85mm is of course the classic focal length for a portrait lens, the working distance being perfect to ensure a pleasing facial perspective. It also means that the photographer is not crowding the model, but is close enough for proper communication. This represents an excellent balance of properties that have always been seen as ideal. 85mm lenses have also been the pinnacle of the lens makers' art within any range, and what better marriage than this basic ethos coupled with the Art designation in Sigma's new lens. The Art range of lenses also aspires to be the pinnacle of Sigma's lens making abilities, which have been well established for many decades. Here we couple the new lens with the 42MP Sony A7R III full-frame body, so let's see what that combination is capable of.

Sigma 85mm f/1.4 DG DN Art Handling and Features

Sigma 85mm f/1.4 DG DN Art
An 85mm f/1.4 lens is inevitable a chunky item and this lens is no exception, but it is more compact than many other lenses of the same specification. It also weighs in at a relatively modest 625g (Sony FE fit) or 630g (L mount fit). Balance and handling are very satisfactory.

A large round bayonet fit lens hood is provided. This offers excellent shading of the front element and also good protection against accidental knocks to the front of the lens. The hood bayonets securely into position and a locking catch ensure that it stays put. The catch does not protrude so there is no danger of it being accidentally pressed, for example in a camera bag. Within the bayonet, fit is a standard 77mm filter thread.

There is a wide manual focus ring that operates electronically. It is very nicely damped. AF is virtually silent and very snappy, using a stepping motor to achieve efficient and accurate focusing. The minimum focus distance is 85cm, or 2.79 feet, giving a maximum magnification of 1:8.4. This is exactly what we would expect from a traditional 85mm lens.

There are a number of switches. The AF/MF switch is self-explanatory. The AFL button locks the focus position in AF mode. Some camera bodies may make this button programmable. There is a click on/off button that controls the aperture ring. The off position gives seamless, smooth and silent aperture control, making it ideal for videographers. On the opposite side of the lens barrel, there is an aperture lock ring. When set to “A” this lock makes sure the setting does not move off A. When set outside the A mark, the lock prevents the A setting from being inadvertently engaged when the aperture ring is being used.

Data excerpt ▸

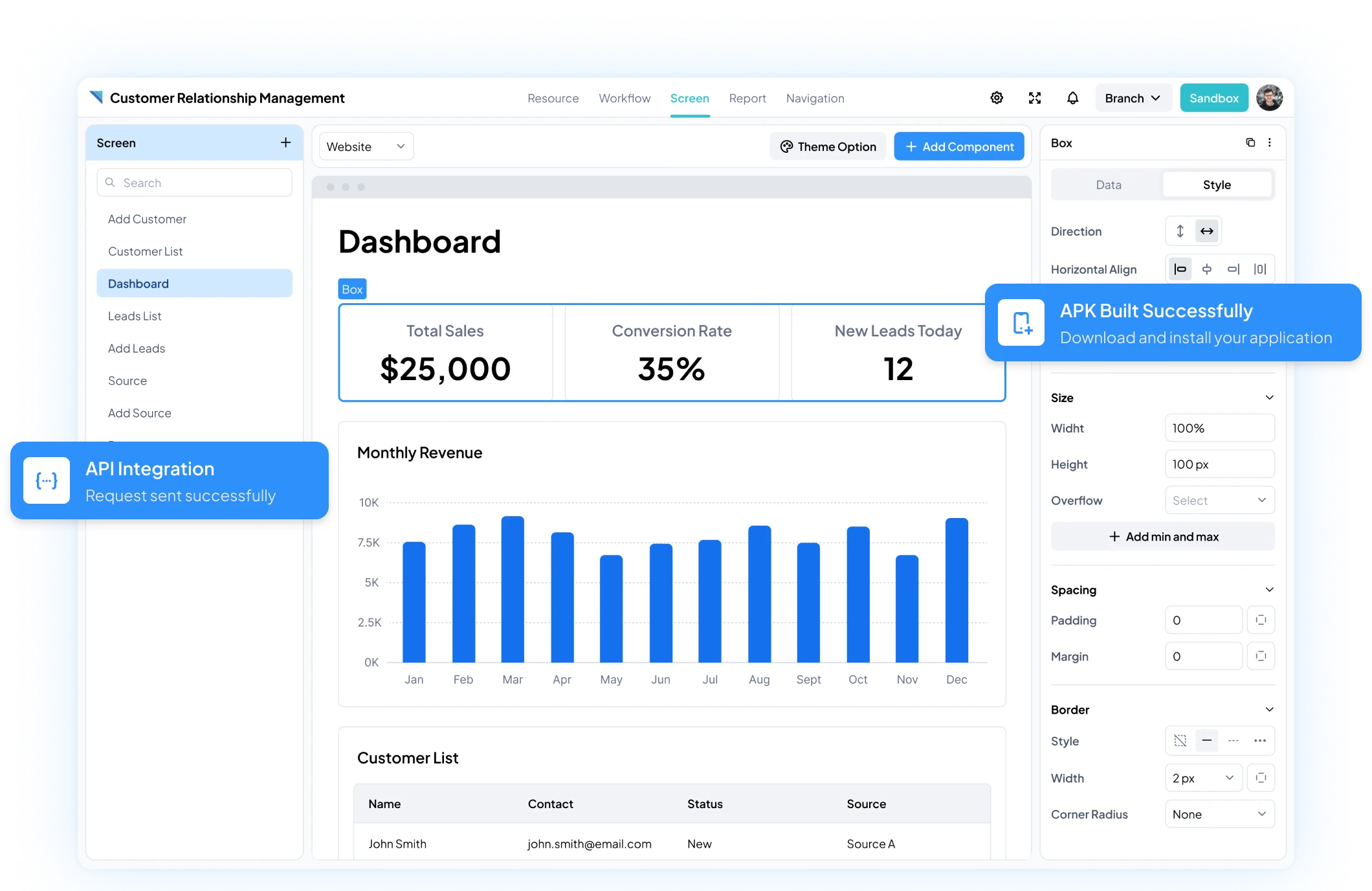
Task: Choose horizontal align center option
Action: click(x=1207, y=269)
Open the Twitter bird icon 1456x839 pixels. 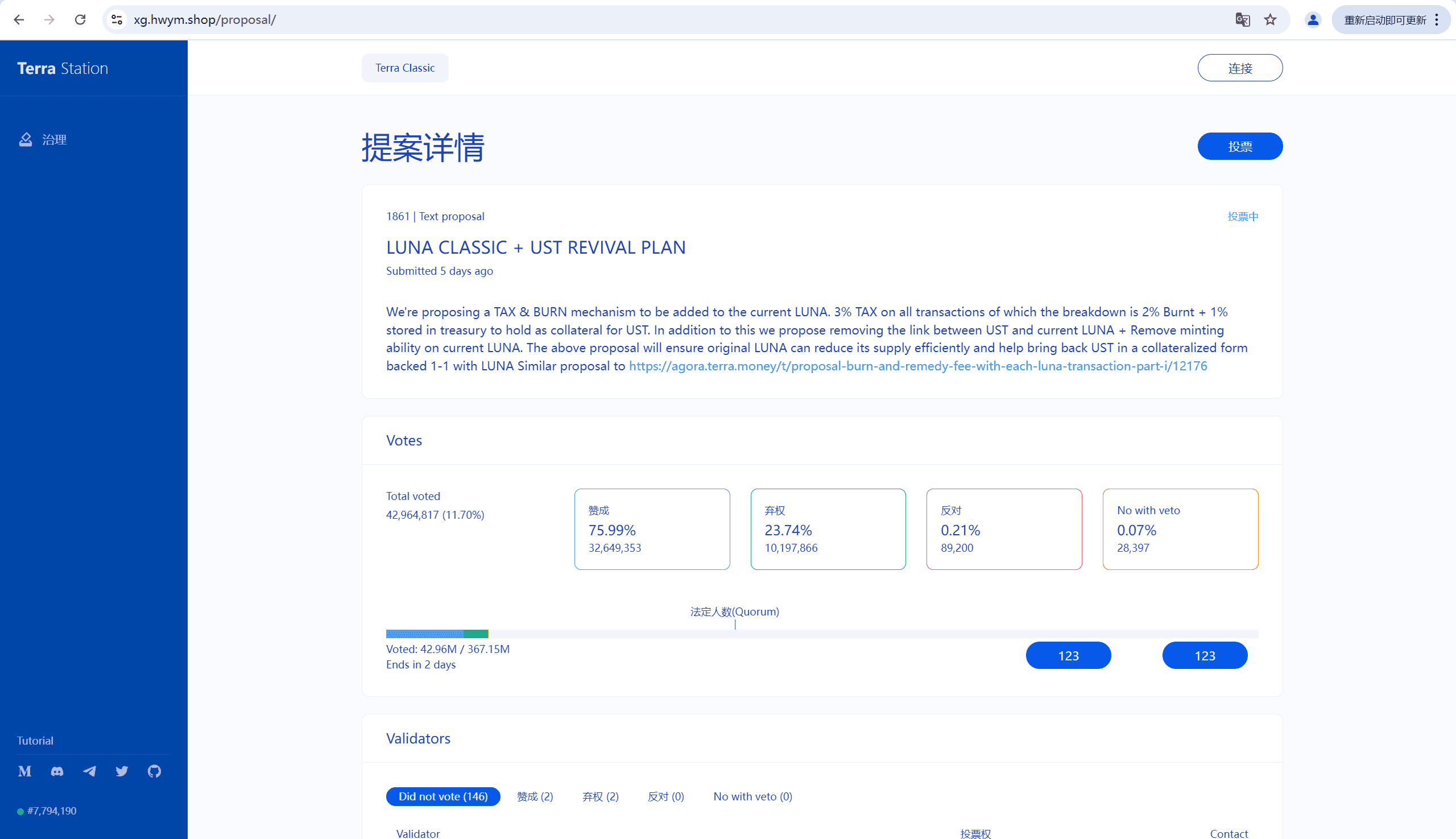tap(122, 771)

Given exercise ▸ Continue the review of the Sigma 85mm f/1.4 DG DN Art lens, starting after its last sentence.

Answer to this task ▸
Sigma 85mm f/1.4 DG DN Art
 

Closest to the camera body is the aforementioned aperture ring, beautifully engineered. One-third of a stop click stops are available if required, engraved with very high precision. Finally, the brass bayonet fitting is well made and fits securely on the camera body.

Optical construction is 15 elements in 10 groups. There are 5 SLD (Special Low Dispersion) and 1 Aspherical element. For the environmentally aware, the glasses used contain no lead or arsenic. The diaphragm comprises 11 blades, to give a rounded aperture and the best possible bokeh. As well as Sigma's usual multi-coating the front element has a water and oil repellent coating.

The lens is billed as being dust and splashproof, and for once we have an explanation of what that means. Sigma states that it is usable in light rain but not waterproof. We are still left to define light rain for ourselves, but let's give credit where it is due and at least Sigma has provided a guideline.

There is no built-in vibration reduction and this is covered by the Sony SteadyShot feature within the camera body.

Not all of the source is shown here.